Stamps that are neatly organized in glassines or stock books can be as valuable as those mounted in an album. In fact, they can sometimes be more valuable as they may not contain hinges.

Stamps that have been damaged/stained by water or humidity are less valuable than stamps in first-class condition, often by as much as 90%.


3.2 Condition of individual stamps

If you are selling individual stamps, the most important details in the condition of a stamp are:

1. Is it damaged? A stamp that is torn, ripped, thinned, creased, bent, has missing perfs, etc. has much less value than one in good shape. If the stamp is a highly valuable stamp, however, it will still have some value, even if it is damaged. The value will be proportional to the amount of damage. For example, a high-face-value Zepp with a couple of perfs missing may still command over $100.

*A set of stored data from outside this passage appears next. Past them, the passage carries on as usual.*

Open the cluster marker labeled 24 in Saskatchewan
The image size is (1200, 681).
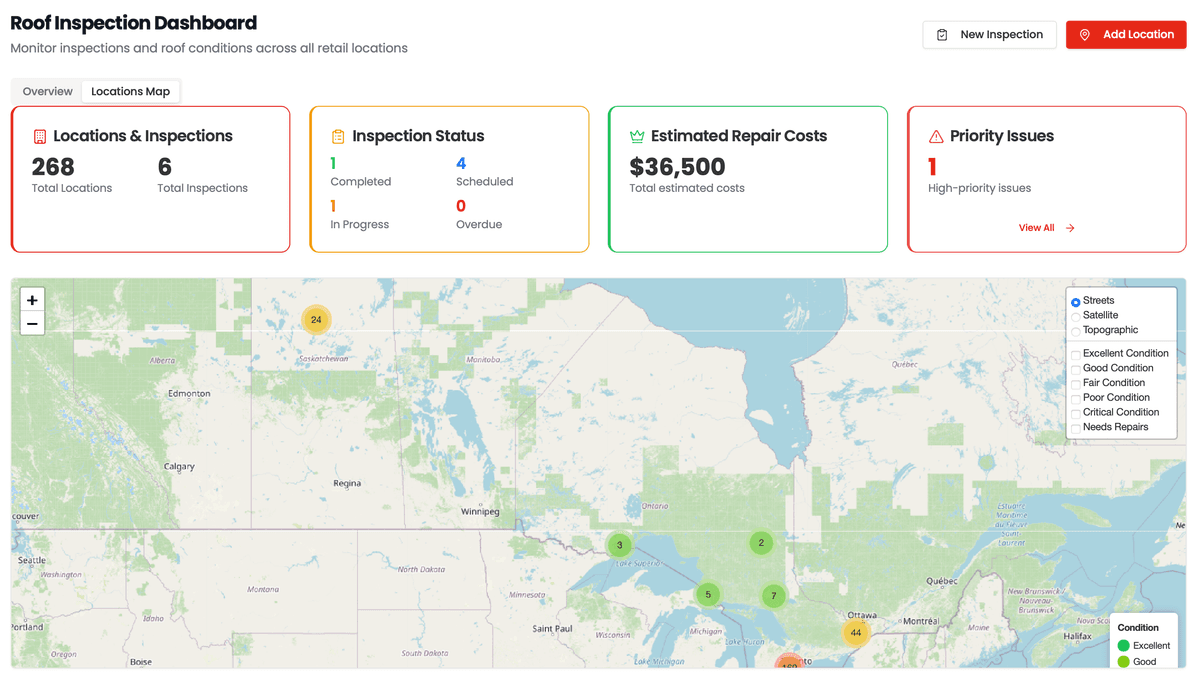[316, 319]
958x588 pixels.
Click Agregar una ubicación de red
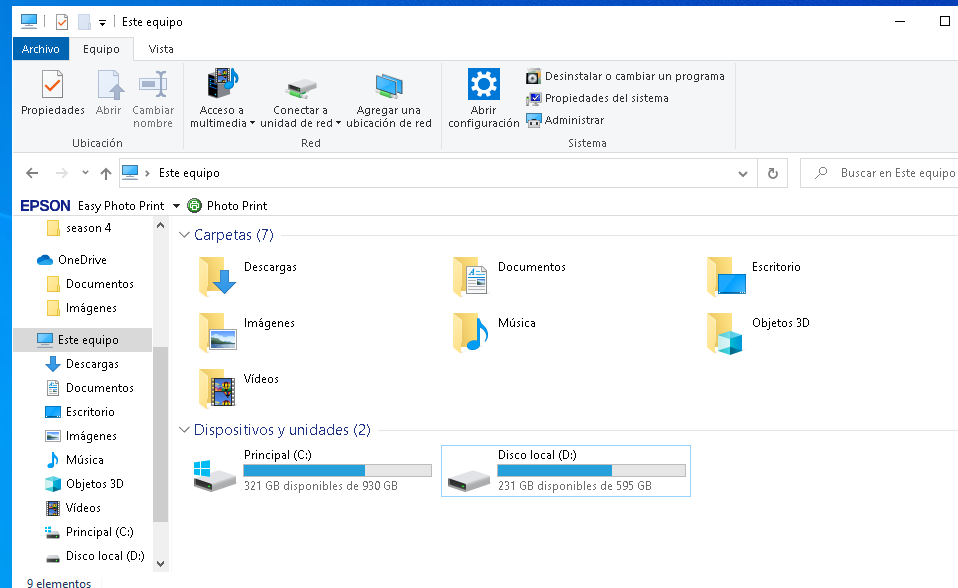pos(388,85)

2. Is the stamp mint or used? Generally (but not always) a mint stamp is more valuable than a used one.

3. If the stamp is mint, what is the condition of the back of the stamp? If it’s a MNH, it is the best. A MH is next best. A stamp with damaged gum or no gum is the least valuable.

4. If the stamp is used, the cancellation on the front is the next most important thing. How much canceling ink did the stamp get?

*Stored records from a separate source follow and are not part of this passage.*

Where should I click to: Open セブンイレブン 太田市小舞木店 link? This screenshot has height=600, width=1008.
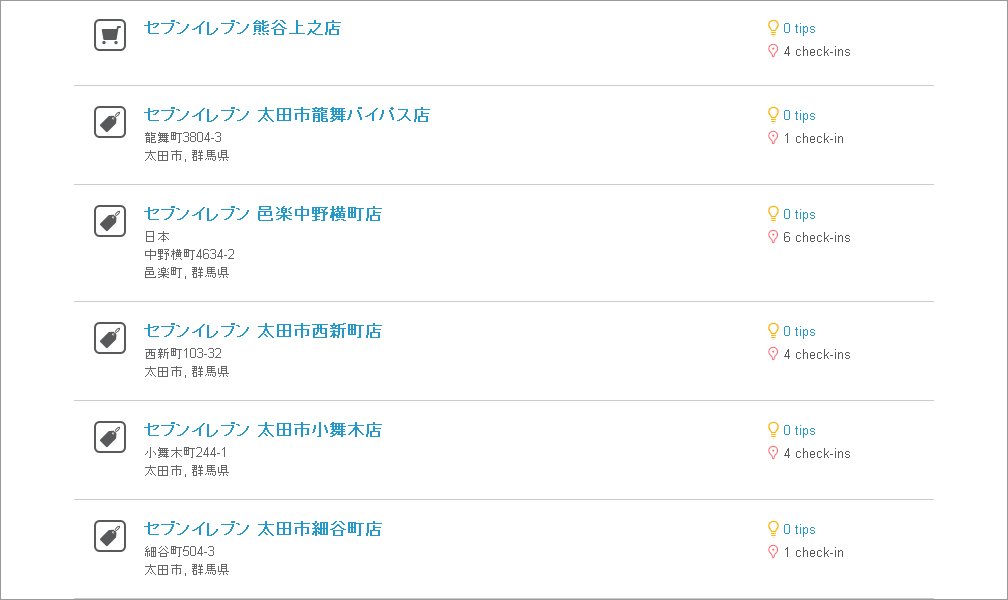point(263,430)
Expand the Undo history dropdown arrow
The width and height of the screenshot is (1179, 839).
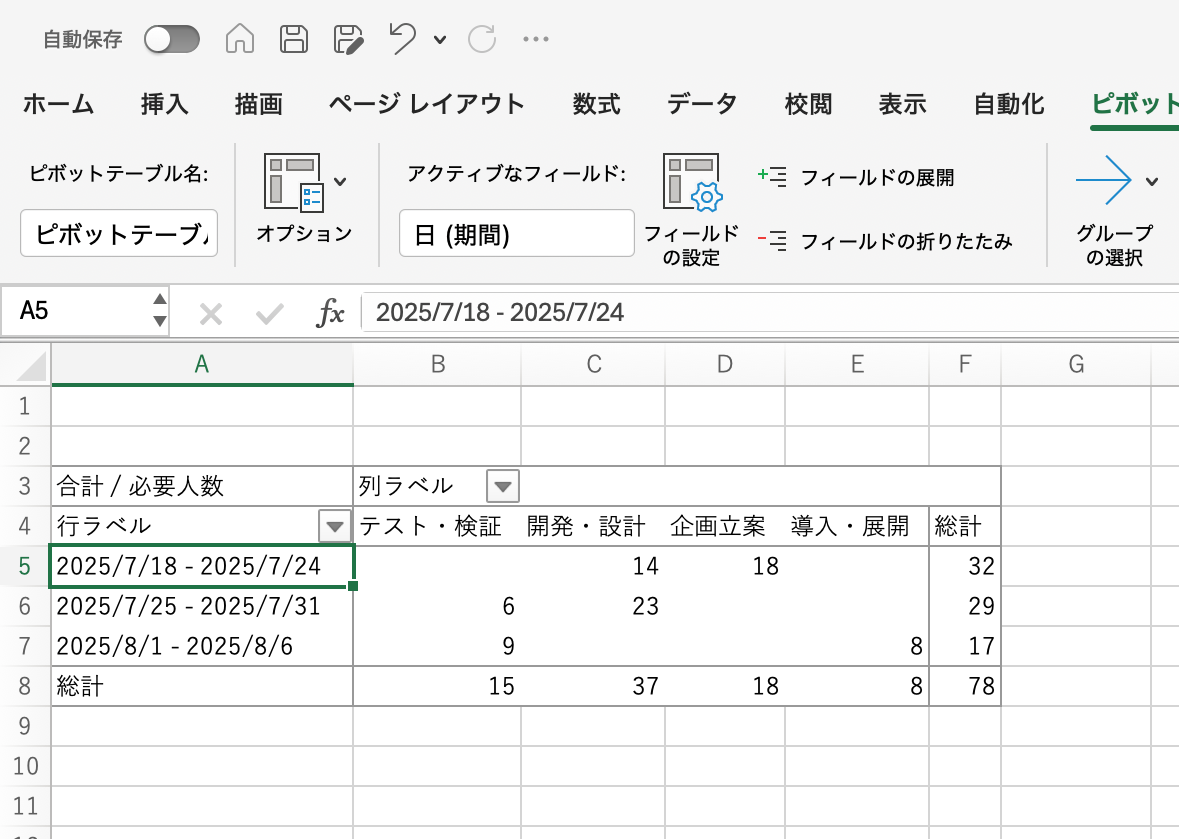point(440,40)
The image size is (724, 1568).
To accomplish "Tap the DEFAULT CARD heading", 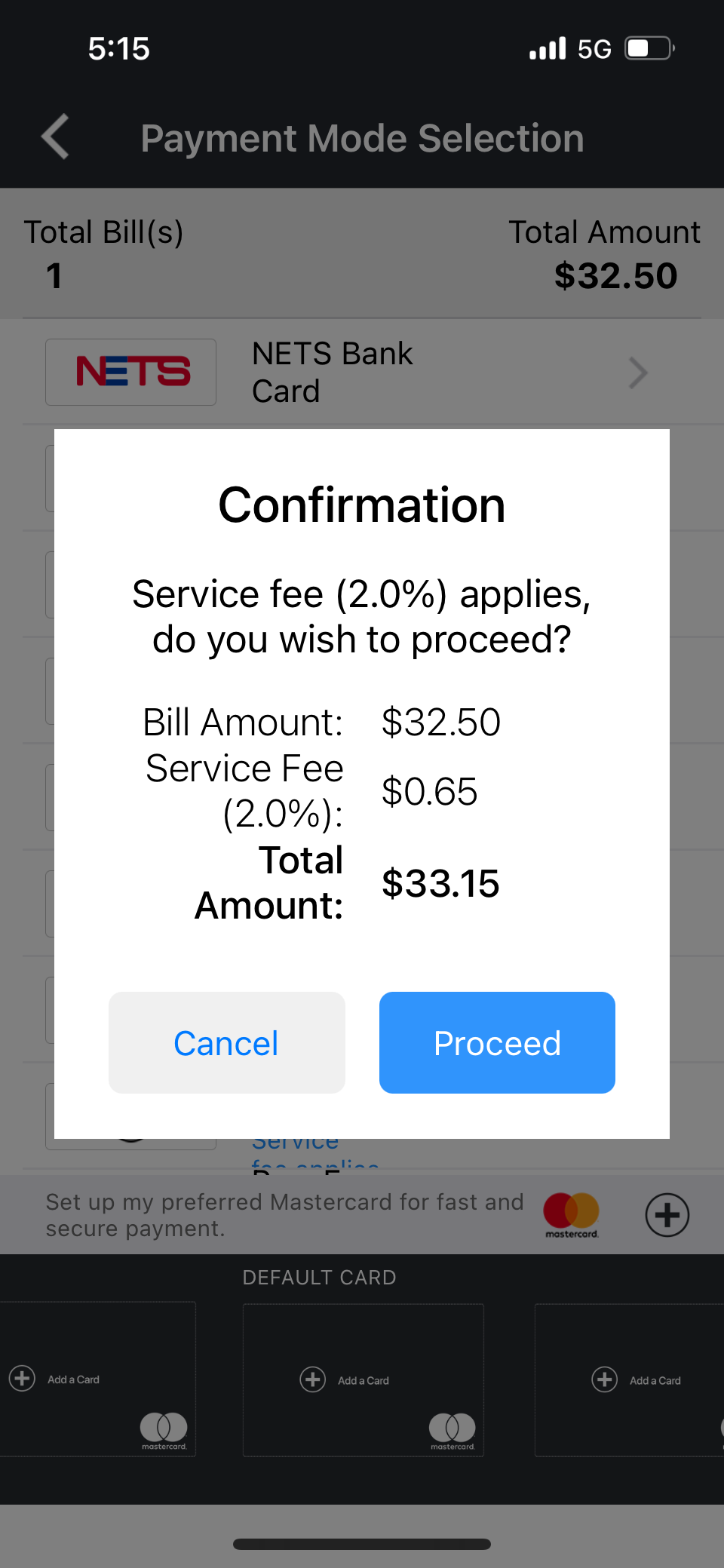I will pos(319,1278).
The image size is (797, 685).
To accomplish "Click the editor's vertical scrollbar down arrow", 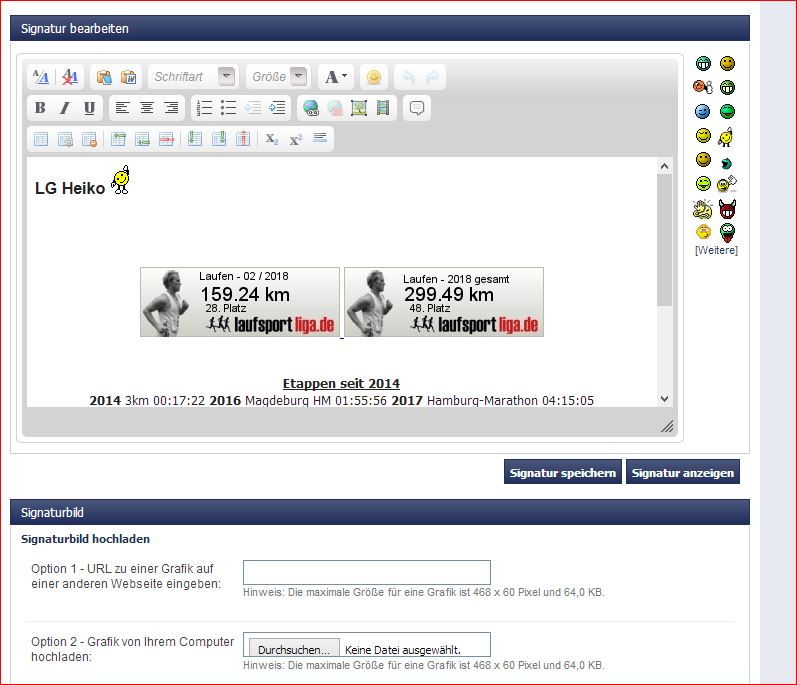I will click(664, 398).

5. The final important factor is how well the stamp is centered. This is discussed in section 3.3 next.


3.3 Centering

If you are looking in a stamp newspaper or looking around on the stamp site on the Internet, you will frequently run into statements like, “I only collect MNH F-VF stamps.” By now, you know what the MNH means. The other term (F-VF) deals with centering. Most stamps have a design surrounded by a blank margin. That margin is surrounded by the perforations, usually. How well the design is centered in the stamp can affect the value. The following is a list of stamp-centering terms sorted in order from best to worst.

Superb - The design is dead center, perfectly centered in the middle. All of the margins around the stamp are exactly the same width.

XF (Extra fine) - Not quite superb, but darn well centered.

VF (Very fine) - Almost as good as XF, but not quite.

F-VF (Fine -Very Fine) - Well centered. The design does not touch the perfs.

F (Fine) - Well centered. The design does not touch the perfs.

VG (Very good) - Decent centering. The stamp usually has other minor faults.

G (Good) - Poor centering. The stamp may also have major faults. This stamp may also be described as poor or average.

As you may have noticed, the terms are subjective. The collector who wants F-VF probably means he/she wants a stamp that has all of the design on it and looks reasonably good. The design should not be cut into by the perfs. A collector who asks for a F-VF stamp will always be happy if you sell him/her a superb stamp.